The MQTT protocol is handled by the Wiced library itself. For reception the function mqtt_connection_event_cb is used to filter the incoming messages where the channel, message/value and sequence ID is copied to be processed as described above in the state machine within the case APP_STATE_MQTT_WAIT_FOR_ACTION:

// Note: Just code extract is shown focusing on the major calls
static wiced_result_t mqtt_connection_event_cb( wiced_mqtt_object_t mqtt_object, wiced_mqtt_event_info_t *event )
{ ...
  case WICED_MQTT_EVENT_TYPE_PUBLISH_MSG_RECEIVED:
  
    wiced_mqtt_topic_msg_t msg = event->data.pub_recvd;
    
    // Cayenne -> Target
    if (strstr((char *)msg.topic, "/cmd/"))  // Cayenne command received
    {
      // Get Channel
      strncpy(acCayenneChannel, strstr((char *)msg.topic, "/cmd/")+5, 
              (msg.topic_len - ((strstr((char *)msg.topic, "/cmd/")+5) 
            - (char *)msg.topic)));
          
      // Get Value
      strncpy(acCayenneValue, strstr((char *)msg.data, ",")+1, 
              (msg.data_len - ((strstr((char *)msg.data, ",")+1) 
            - (char *)msg.data)));
    
      // Set SEQ ID
      strncpy(acCayenneSeq, (char *)msg.data, 
              strstr((char *)msg.data, ",") - (char *)msg.data);      
      u8flag_CayennePublishActuatorUpdatedValue = 1;
      u8flag_CayennePublishCommandResponse = 1;                                                       
    } //if (strstr((char *)msg.topic, "/cmd/"))
    break;
... 
}

WICED project

The complete project is attached.
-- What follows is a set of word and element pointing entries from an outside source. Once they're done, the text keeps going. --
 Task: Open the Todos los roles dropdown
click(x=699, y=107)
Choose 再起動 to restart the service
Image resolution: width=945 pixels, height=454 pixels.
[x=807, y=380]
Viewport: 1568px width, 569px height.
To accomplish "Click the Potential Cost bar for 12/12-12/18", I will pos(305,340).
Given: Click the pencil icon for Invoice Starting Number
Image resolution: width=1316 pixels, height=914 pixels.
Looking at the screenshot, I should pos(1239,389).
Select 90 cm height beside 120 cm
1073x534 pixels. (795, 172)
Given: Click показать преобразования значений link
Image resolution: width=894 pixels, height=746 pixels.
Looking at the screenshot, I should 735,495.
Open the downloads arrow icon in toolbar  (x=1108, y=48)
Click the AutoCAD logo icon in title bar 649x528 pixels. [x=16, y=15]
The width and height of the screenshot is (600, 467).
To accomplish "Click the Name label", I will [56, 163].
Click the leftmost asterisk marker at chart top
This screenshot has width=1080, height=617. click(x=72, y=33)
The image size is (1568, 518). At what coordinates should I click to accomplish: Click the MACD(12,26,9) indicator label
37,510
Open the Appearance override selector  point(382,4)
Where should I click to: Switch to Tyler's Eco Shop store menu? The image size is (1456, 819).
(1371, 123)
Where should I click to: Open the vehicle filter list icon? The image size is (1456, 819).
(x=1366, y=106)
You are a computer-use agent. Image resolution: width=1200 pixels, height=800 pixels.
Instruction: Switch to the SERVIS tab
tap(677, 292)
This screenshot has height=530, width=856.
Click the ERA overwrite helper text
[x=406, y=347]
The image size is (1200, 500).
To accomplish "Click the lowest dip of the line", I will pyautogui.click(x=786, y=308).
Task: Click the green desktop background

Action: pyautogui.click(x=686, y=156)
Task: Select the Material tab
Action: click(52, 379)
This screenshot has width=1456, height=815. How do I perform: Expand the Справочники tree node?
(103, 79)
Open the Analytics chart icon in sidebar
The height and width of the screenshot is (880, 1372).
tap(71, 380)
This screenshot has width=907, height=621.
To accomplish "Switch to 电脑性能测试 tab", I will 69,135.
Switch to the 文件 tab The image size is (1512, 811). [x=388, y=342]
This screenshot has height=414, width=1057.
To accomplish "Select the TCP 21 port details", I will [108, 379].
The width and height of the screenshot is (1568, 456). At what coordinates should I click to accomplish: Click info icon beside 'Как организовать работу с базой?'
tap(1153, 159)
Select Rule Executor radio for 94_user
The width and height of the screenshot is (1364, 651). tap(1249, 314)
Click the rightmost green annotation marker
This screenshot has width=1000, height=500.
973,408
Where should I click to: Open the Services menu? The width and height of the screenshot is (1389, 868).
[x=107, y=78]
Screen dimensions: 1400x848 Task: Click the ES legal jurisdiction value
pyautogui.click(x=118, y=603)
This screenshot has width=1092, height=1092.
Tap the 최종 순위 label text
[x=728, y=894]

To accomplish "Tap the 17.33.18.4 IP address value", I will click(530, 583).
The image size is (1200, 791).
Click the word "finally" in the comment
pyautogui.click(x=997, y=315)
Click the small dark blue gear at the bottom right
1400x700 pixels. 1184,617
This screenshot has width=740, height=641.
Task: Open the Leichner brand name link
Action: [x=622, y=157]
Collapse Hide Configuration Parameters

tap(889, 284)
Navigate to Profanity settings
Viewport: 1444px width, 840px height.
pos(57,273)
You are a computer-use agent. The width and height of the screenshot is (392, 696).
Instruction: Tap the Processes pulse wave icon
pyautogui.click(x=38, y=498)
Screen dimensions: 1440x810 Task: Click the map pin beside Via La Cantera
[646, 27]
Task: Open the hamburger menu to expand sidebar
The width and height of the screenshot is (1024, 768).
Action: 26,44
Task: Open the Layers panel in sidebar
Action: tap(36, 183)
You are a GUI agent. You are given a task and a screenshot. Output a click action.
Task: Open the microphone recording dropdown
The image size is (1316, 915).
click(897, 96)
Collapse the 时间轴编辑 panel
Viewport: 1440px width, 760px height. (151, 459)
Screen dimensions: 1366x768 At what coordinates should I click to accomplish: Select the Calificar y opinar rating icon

For those who have not yet worked with WICED please have a look to the WICED-online-video-tutorial and the Evaluation Kit User Guide of the evaluation kit CYW943907AEVAL1F.

Summary

Having some bumpy start with WICED, it's good to watch first the online-tutorials, the huge library and given code snippets is amazing.

Cayenne is an easy-to-use MQTT broker with quite a lot of features and widgets available for visualization of nearly any kind of IoT data.

With both tools on the hand my first Wi-Fi IoT device was quickly and successfully connected to the cloud. What about yours?